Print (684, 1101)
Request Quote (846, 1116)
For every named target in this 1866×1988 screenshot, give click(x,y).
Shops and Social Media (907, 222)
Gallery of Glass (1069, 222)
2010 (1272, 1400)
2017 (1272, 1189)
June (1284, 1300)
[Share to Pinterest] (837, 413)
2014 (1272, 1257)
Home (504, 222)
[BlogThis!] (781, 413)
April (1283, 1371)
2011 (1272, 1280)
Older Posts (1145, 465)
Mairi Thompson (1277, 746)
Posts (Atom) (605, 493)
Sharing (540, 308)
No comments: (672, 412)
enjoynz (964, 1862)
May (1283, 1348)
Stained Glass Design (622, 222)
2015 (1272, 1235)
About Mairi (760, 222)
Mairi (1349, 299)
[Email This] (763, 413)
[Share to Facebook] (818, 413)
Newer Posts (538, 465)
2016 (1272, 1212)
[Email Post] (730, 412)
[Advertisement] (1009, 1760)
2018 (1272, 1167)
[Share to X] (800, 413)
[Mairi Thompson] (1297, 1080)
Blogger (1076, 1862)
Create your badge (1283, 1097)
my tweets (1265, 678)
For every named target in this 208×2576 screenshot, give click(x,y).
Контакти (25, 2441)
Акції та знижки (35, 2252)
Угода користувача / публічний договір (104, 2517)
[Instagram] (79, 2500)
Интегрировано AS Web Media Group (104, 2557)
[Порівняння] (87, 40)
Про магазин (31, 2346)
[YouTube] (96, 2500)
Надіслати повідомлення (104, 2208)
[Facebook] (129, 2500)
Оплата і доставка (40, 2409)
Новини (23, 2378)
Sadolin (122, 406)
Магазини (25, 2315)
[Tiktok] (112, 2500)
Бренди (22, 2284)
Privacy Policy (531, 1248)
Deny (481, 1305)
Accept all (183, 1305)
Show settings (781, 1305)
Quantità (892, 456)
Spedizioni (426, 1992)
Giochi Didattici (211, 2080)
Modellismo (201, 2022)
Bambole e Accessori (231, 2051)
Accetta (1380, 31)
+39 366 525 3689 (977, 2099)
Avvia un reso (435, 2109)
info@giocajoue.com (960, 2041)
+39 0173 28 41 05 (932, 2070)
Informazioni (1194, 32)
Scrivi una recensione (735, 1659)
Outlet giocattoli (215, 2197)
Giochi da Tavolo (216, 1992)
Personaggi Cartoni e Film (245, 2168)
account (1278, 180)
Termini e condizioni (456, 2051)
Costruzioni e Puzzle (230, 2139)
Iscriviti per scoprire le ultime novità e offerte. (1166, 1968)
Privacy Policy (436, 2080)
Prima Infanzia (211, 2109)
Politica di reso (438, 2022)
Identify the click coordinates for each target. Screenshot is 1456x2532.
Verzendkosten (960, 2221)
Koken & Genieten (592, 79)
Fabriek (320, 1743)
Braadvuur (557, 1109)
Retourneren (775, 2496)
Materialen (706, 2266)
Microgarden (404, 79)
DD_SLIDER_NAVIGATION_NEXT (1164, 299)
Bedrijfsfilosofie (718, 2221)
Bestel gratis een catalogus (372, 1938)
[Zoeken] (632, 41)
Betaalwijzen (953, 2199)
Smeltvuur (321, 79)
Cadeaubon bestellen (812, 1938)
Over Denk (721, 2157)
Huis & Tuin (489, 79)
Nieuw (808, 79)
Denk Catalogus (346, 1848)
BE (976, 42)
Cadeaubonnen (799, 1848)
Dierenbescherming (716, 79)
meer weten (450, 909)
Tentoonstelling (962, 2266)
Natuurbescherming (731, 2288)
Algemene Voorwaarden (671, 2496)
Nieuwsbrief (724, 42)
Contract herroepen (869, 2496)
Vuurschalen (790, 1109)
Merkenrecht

- - -

▶ **Problem description**
Please return the lines above that run from the line containing "enjoynz (964, 1862)" to the line containing "my tweets (1265, 678)", inclusive, exactly and with no other lines.

▶ **Your solution**
enjoynz (964, 1862)
May (1283, 1348)
Stained Glass Design (622, 222)
2015 (1272, 1235)
About Mairi (760, 222)
Mairi (1349, 299)
[Email This] (763, 413)
[Share to Facebook] (818, 413)
Newer Posts (538, 465)
2016 (1272, 1212)
[Email Post] (730, 412)
[Advertisement] (1009, 1760)
2018 (1272, 1167)
[Share to X] (800, 413)
[Mairi Thompson] (1297, 1080)
Blogger (1076, 1862)
Create your badge (1283, 1097)
my tweets (1265, 678)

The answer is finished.